The Otago Nuggets completed a miserable comeback year with a meek and ineffectual display against the Hawkes Bay Hawks at the Edgar Centre on Saturday night.
The visitors dictated the terms, potting three-pointers with consummate ease and strolling to the basket virtually unimpeded, racking up 114 points on their way to a 31-point win.
The rout capped a winless season for the Nuggets.
They join the 1998 Northland Suns and the 2009 Taranaki Dynamos as the only teams in the history of the NBL to go through a season without registering a win.
The Nuggets accepted their fate perhaps too comfortably, like defeat was an old friend.
There was no passion.
No-one slumped to their knees.
No-one held their head in their hands.
No-one stormed from the court.
It was just another loss.
Where to now for the franchise? Clearly the experiment to field a largely amateur team in a semiprofessional league has been a resounding failure, and it is hard to imagine the Nuggets' programme has gained any traction.
Coach Alf Arlidge is an upbeat character who has taken defeat with good grace.
That is not to say he has not yelled himself hoarse from the sideline, because he has.
But he is also a realist.
The Nuggets were always going to struggle in what has unashamedly been a rebuilding year after a year's absence from the league.
"As I said at the start, we'll make two steps forward and one back. But we're getting there. It is just there are a couple of pieces missing from the jigsaw," Arlidge acknowledged.
"We need to sit down in the next month and decide where we need to go as a franchise.
"We've tried it this way and, unfortunately, being out for a year has hurt us a lot.
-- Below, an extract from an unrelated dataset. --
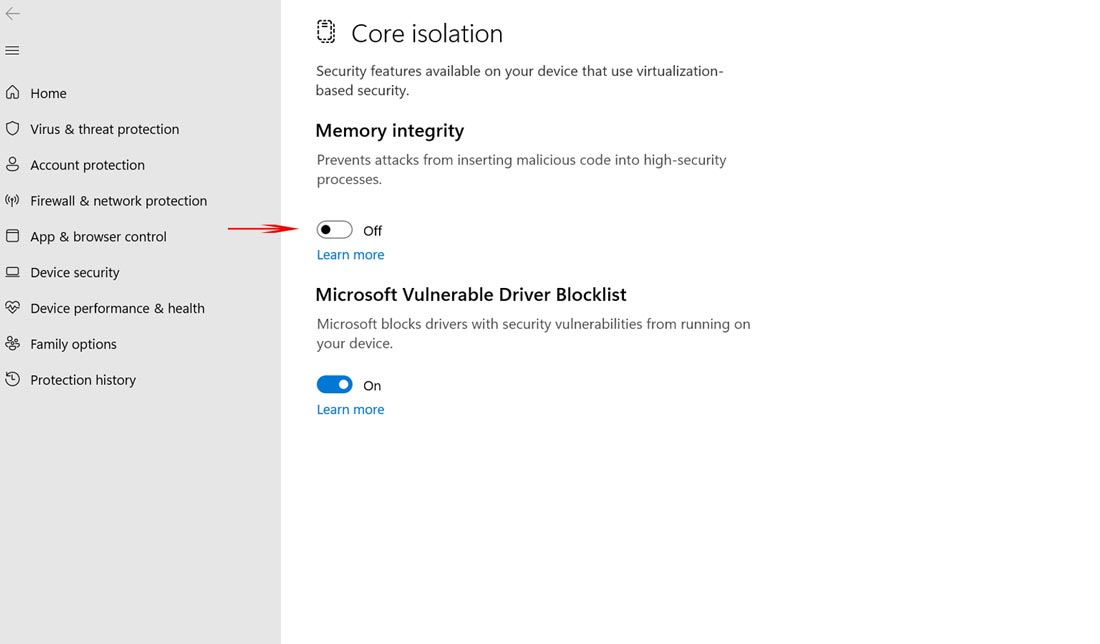Viewport: 1100px width, 644px height.
Task: Click the Protection history clock icon
Action: (x=13, y=380)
We've got 18, 19 and 20-year-old kids left trying to do things instead of guys who are 25 or 26."
The franchise needs to do a better job of putting some experienced players around the team.
From Arlidge's point of view, that means recruiting a couple of forwards, another guard plus two Americans.
A roster like that will not come cheap.
Money will have to be found.
Goodwill and a shoestring budget will only get the Nuggets so far.
The franchise has just three paid players on the roster, with the rest playing for "Jimmy's pies", and that includes Arlidge.
But the rookie coach is keen to return for another stint.
"Personally, it probably took me half the season to get up to speed. I guess I'll sit down with the management group and decide what I want to do. But when I signed up I signed up for three years and I want to see where we can go."
While the season has been disappointing, Arlidge believes the "Baby Nuggets" have developed and "two or three years down the track" will be very useful players.
Captain Sam To'omata made the biggest strides this season.
He kept trying when others threw in the towel and had a solid game on Saturday, scoring 12 points.
American forward John Barber jun rounded out a disappointing season with another underwhelming performance.
Fellow American Tyler Amaya finished strongly, with 29 points, five rebounds and six assists.
He had a quiet patch during the middle part of the season and had nights when he struggled to find his range.
But he had to carry a very limp offence.
For the Hawks, Chris Daniel had a night to remember.
He drilled six three-pointers from six attempts and was eight-of-eight from the floor in a 23-point haul.
Ben Hill hit five three-pointers and Everard Bartlett made four of his five three-point attempts.
Amazingly, the Hawks landed 60% of their three-pointers.
Their accuracy was down to some superb execution and a lack of defensive pressure.